== Teks Bacaan ==
----
Dengan demikian, tanggal 1 Muharram atau 1 Suro Jawa yang dimulai pada hari Jumat Legi juga turut dikeramatkan. 

Bahkan, dianggap sial kalau ada orang yang memanfaatkan hari tersebut di luar kepentingan mengaji, ziarah, dan haul. 

Masyarakat Jawa seringkali menyambut tradisi ini dengan suasana atau nuansa yang sakral dan khidmat yang kemudian beberapa tokoh penting seperti pemerintah pun tergabung di dalamnya. Tradisi ini berangkat dari pemahaman masyarakat Jawa sebagai makhluk ciptaan Yang Maha Kuasa, yang mengemban tanggung jawab untuk menyembah Sang Pencipta.

Tradisi Malam Satu Suro tentunya tidak terlepas dari mitos-mitos dan kepercayaan yang beredar di masyarakat. 

Namun, mitos dan kepercayaan yang muncul di masyarakat pun berbeda-beda di setiap daerah. Berbicara tentang pemaknaan tradisi ini, dijelaskan dalam artikel publikasi Tradisi Suroan dan Pengaruhnya Terhadap Keberagamaan Masyarakat Dusun Bantan, Torgamba, Kabupaten Labuhanbatu Selatan karya Rahmawati dkk yang terbit dalam Jurnal Pendidikan, Ilmu Sosial, dan Pengabdian Kepada Masyarakat Vol 2 No 2 2022, kata ‘Suro’ berasal dari kata ‘Asyura’, yang artinya hari ke-10 Muharram.

Kata Asyura dalam pengucapan lidah orang Jawa berubah menjadi "Suro" yang membuat kata tersebut masuk dalam khazanah Islam-Jawa asli yang kemudian diartikan sebagai nama bulan pertama dalam kalender Jawa. 

Menurut aliran kepercayaan Islam-Jawa, kata ‘Suro’ memiliki makna penting, yakni 10 hari pertama bulan Suro merupakan waktu yang paling keramat.
----
== Bahan yang Diberikan ==
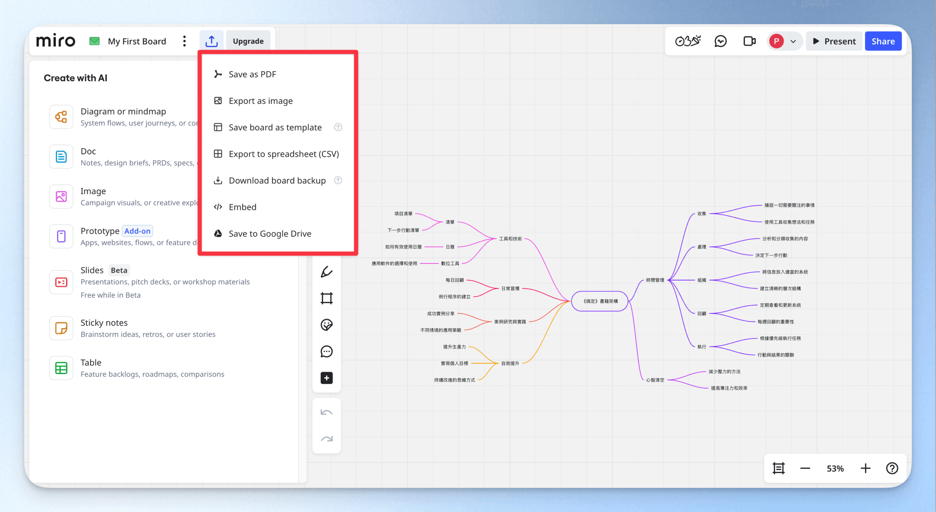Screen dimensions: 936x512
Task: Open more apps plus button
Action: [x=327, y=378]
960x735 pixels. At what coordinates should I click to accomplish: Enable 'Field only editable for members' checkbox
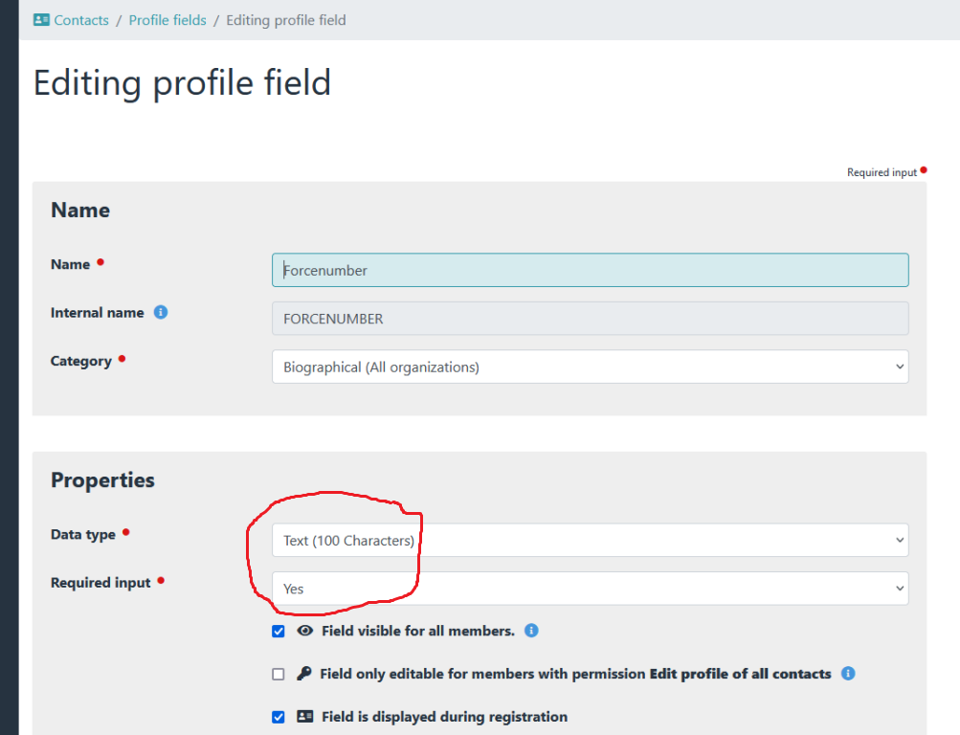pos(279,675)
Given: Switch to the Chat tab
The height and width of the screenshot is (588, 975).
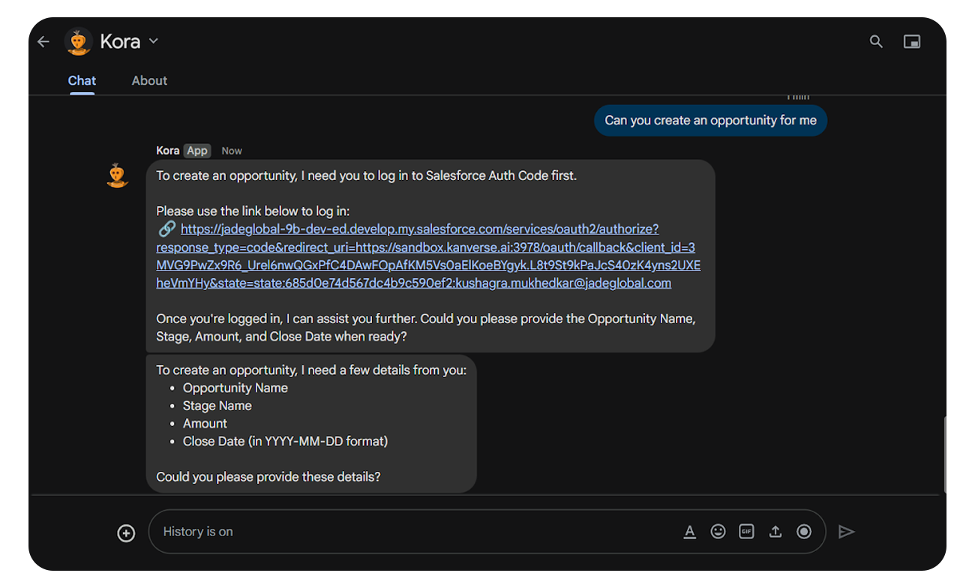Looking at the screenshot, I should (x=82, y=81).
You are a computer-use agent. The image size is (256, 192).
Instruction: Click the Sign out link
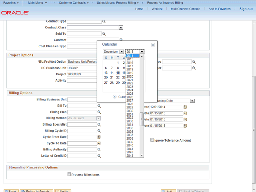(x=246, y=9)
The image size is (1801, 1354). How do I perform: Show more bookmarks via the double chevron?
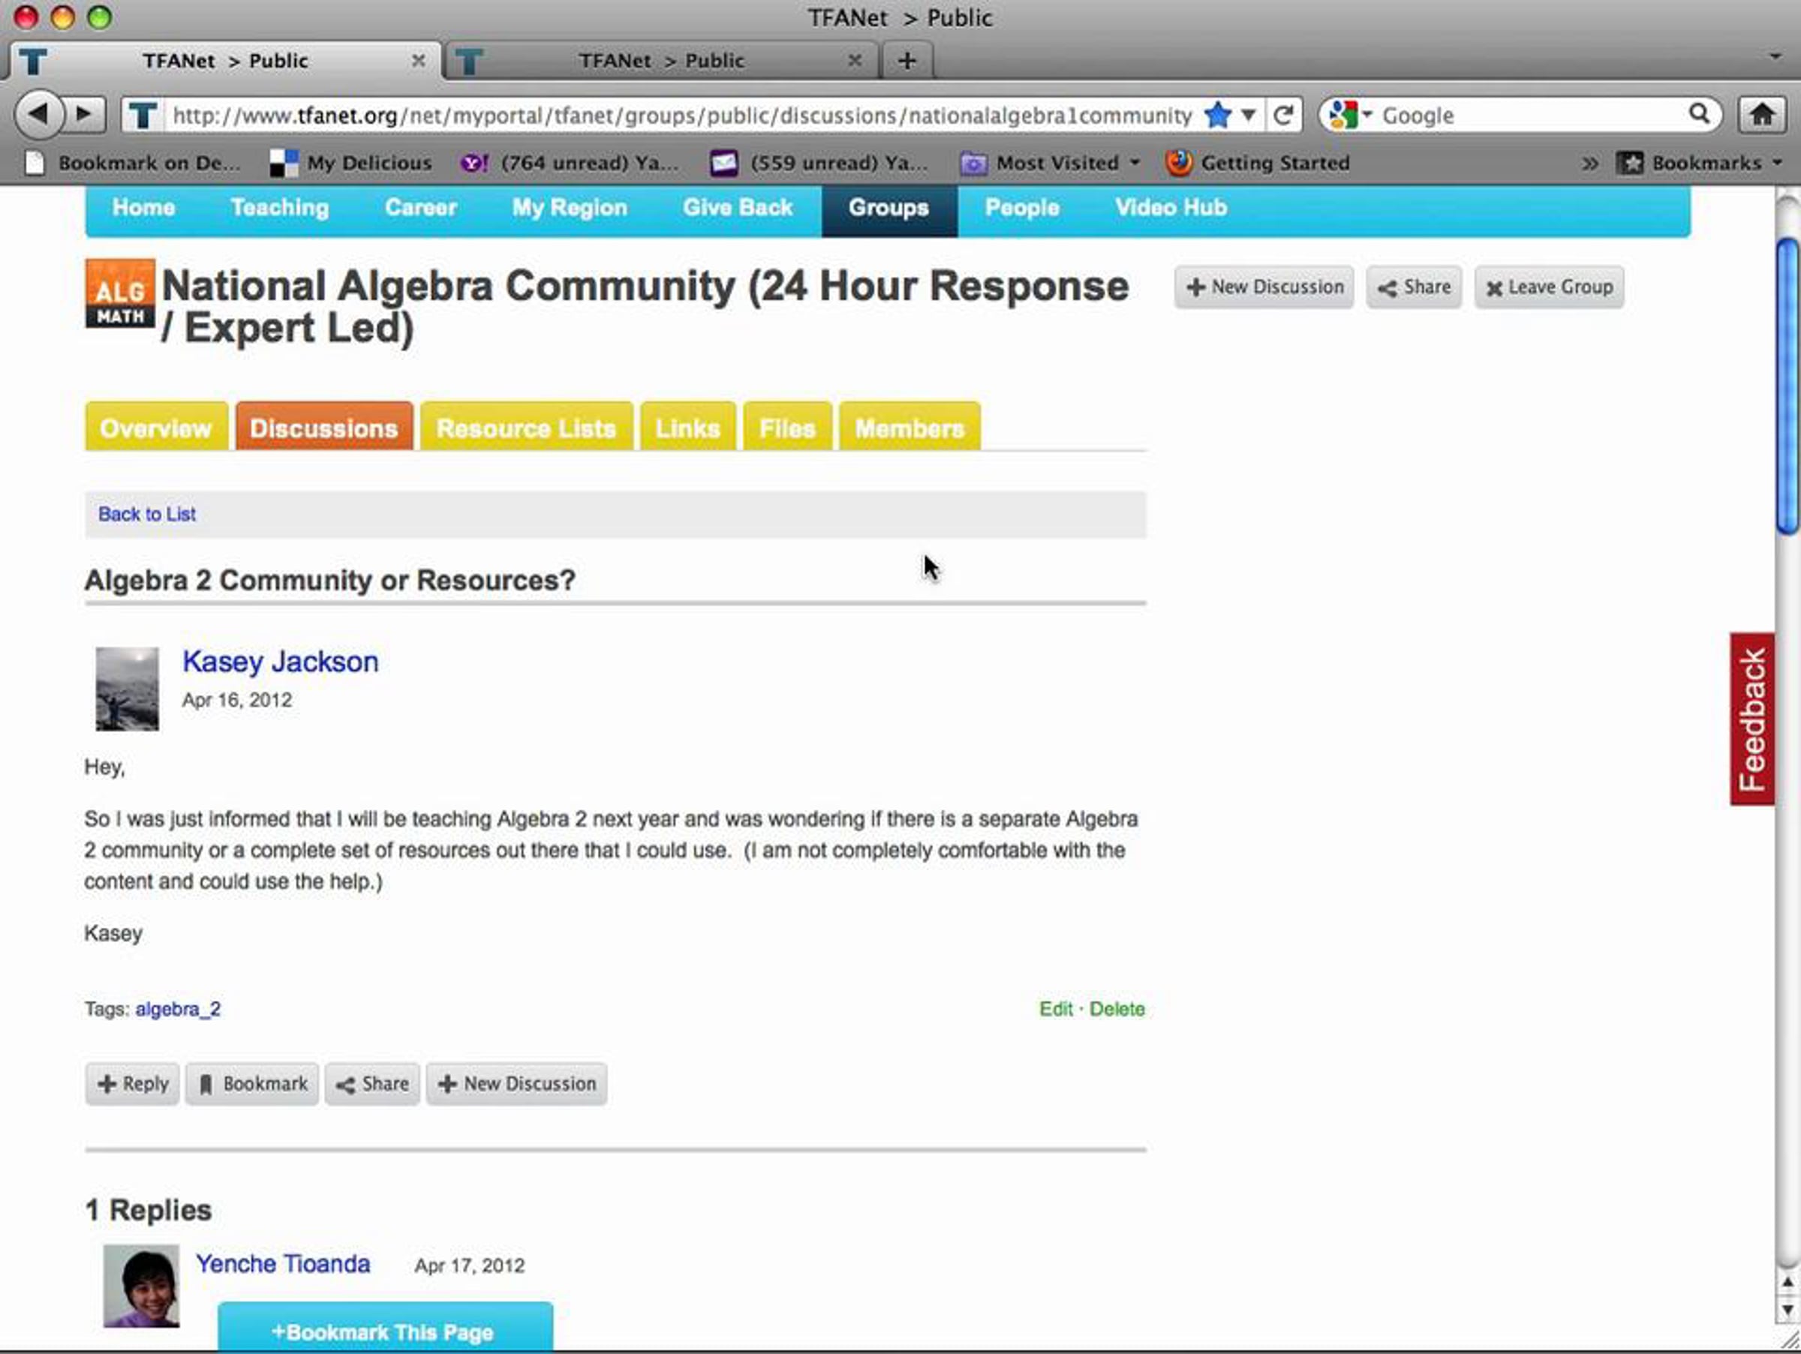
----
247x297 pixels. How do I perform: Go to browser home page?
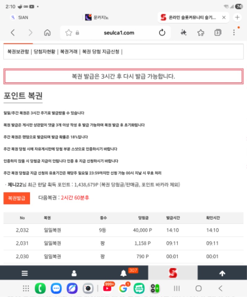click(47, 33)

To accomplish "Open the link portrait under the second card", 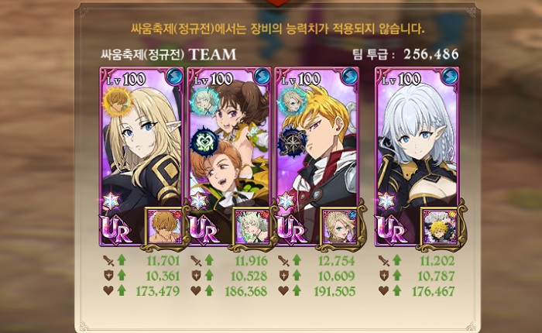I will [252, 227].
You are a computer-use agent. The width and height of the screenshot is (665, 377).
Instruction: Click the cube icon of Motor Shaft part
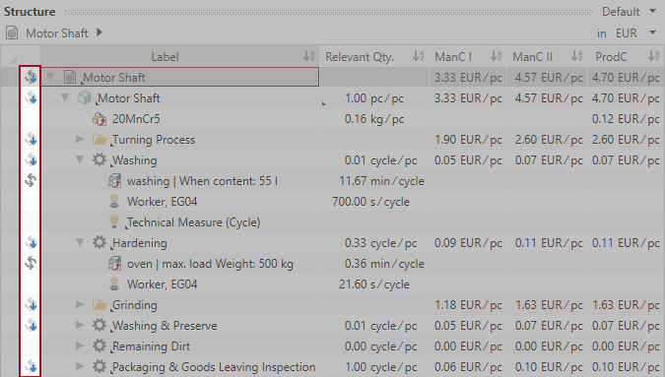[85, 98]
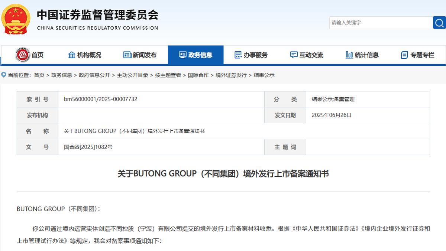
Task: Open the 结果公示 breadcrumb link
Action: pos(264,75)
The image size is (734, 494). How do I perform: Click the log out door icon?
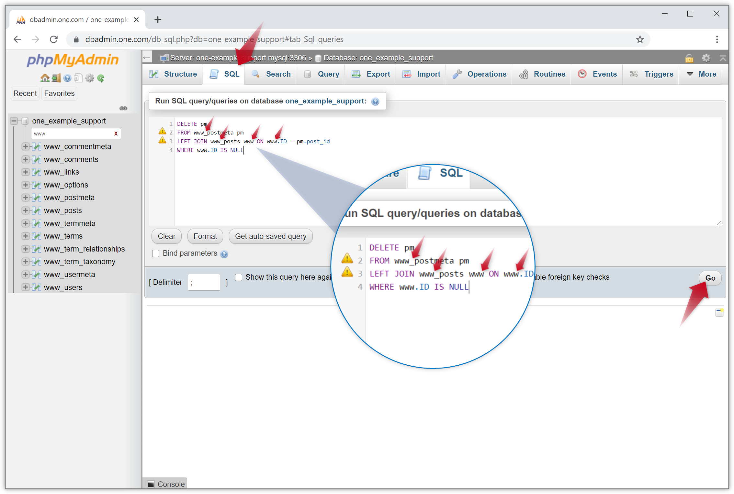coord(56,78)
----
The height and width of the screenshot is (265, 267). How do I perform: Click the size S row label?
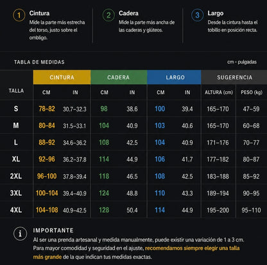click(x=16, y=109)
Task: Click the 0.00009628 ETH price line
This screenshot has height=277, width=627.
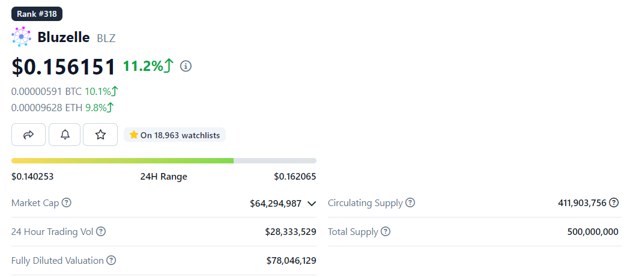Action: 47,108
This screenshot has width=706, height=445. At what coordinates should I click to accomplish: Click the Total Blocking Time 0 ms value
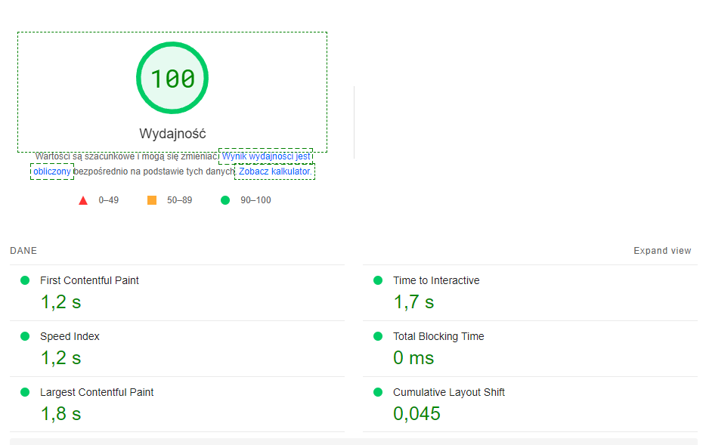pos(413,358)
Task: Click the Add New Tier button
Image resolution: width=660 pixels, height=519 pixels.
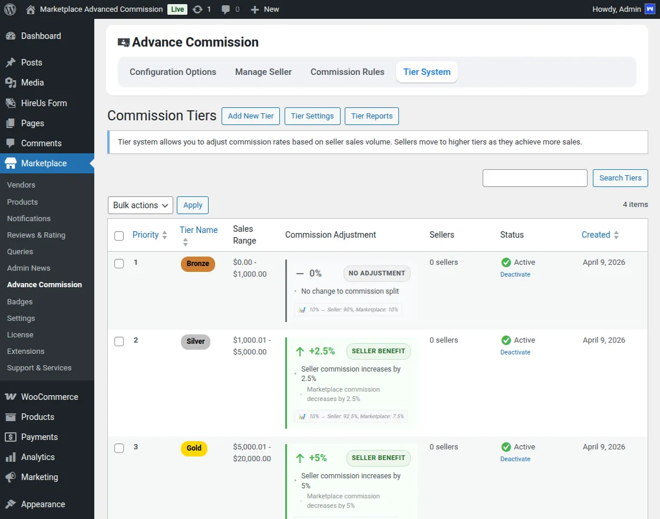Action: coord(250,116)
----
== Petunjuk ==
Tentukan apakah setiap pernyataan ini sesuai dengan teks tentang tradisi Suro, lalu jawab ya atau tidak dengan mengutip secara persis kata-kata teks yang menjadi penentunya. 1. Kata 'Suro' berasal dari kata 'Asyura' yang berarti hari ke-10 Muharram. 2. Mitos dan kepercayaan seputar tradisi ini sama di setiap daerah. 3. Menurut aliran kepercayaan Islam-Jawa, sepuluh hari terakhir bulan Suro adalah waktu yang paling keramat. Bahan tersebut berdiri sendiri dan terpisah dari teks bacaan.

== Jawaban Latihan ==
1. Ya: "kata ‘Suro’ berasal dari kata ‘Asyura’, yang artinya hari ke-10 Muharram"
2. Tidak: "mitos dan kepercayaan yang muncul di masyarakat pun berbeda-beda di setiap daerah"
3. Tidak: "10 hari pertama bulan Suro merupakan waktu yang paling keramat"